Our enemies are obsessed with jamming our OODA Loops. They do not want us to have even a moment to think. An OODA loop is a decision making process: observe–orient–decide–act. We take in information, and we make a decision on how to act to change things. Our enemies keep distracting us with constantly changing information, and we keep getting stuck in the OO stage, never making decisions, never acting to change things, because we are constantly trying to figure out the nature of the trap we are caught in. But that is the trap we are caught in! We end up stuck in endless puzzling debates, making no productive plans to achieve victory in even one small way.
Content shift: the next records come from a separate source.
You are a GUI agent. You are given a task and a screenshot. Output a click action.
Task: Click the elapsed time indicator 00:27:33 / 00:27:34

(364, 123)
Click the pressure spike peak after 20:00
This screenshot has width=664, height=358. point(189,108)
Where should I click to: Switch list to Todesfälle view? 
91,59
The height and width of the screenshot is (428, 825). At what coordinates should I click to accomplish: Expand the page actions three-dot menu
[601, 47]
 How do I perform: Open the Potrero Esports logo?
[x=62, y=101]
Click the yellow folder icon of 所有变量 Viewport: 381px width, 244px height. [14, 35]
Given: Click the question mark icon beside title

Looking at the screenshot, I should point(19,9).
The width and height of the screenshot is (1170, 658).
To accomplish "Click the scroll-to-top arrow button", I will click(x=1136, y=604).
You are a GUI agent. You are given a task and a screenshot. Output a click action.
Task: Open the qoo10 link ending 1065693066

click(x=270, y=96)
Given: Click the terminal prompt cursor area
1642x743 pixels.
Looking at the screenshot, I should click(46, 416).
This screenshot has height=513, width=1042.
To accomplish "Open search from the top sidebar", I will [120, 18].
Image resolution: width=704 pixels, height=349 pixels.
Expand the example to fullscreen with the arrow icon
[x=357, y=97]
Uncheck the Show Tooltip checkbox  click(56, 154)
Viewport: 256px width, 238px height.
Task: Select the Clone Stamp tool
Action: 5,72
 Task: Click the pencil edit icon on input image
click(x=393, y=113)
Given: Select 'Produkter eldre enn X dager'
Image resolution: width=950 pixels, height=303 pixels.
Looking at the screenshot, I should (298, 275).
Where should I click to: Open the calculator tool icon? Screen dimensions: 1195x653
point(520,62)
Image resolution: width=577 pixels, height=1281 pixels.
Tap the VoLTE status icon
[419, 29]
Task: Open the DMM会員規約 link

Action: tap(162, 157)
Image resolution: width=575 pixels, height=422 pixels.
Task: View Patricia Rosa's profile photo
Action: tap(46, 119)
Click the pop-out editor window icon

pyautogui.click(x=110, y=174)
When a fresh news story gets hyped up, and people say “oh oh they are just distracting us”, it is THINKING TIME they are distracting us from. A moment for the dust to settle, for even a minute of propaganda-free time, to be able to make a plan to counter our enemy’s plans. They cannot allow us this minute. We are allowed no firm place to stand. They have to bombard us with useless factoids and storylines 24/7, little rabbit holes and dead-ends and intrigue and drama, or else we might form together into something capable of defeating their psychological operations. Distraction and overload is their primary weapon against us. Unfortunately, we keep falling for this trick.
The OODA loop is the cycle observe–orient–decide–act, developed by military strategist and United States Air Force Colonel John Boyd. Boyd applied the concept to the combat operations process, often at the operational level during military campaigns. It is now also often applied to understand commercial operations and learning processes. The approach explains how agility can overcome raw power in dealing with human opponents. It is especially applicable to cyber security and cyberwarfare.
The OODA loop has become an important concept in litigation, business,law enforcement, and military strategy. According to Boyd, decision-making occurs in a recurring cycle of observe–orient–decide–act. An entity (whether an individual or an organization) that can process this cycle quickly, observing and reacting to unfolding events more rapidly than an opponent, can thereby “get inside” the opponent’s decision cycle and gain the advantage.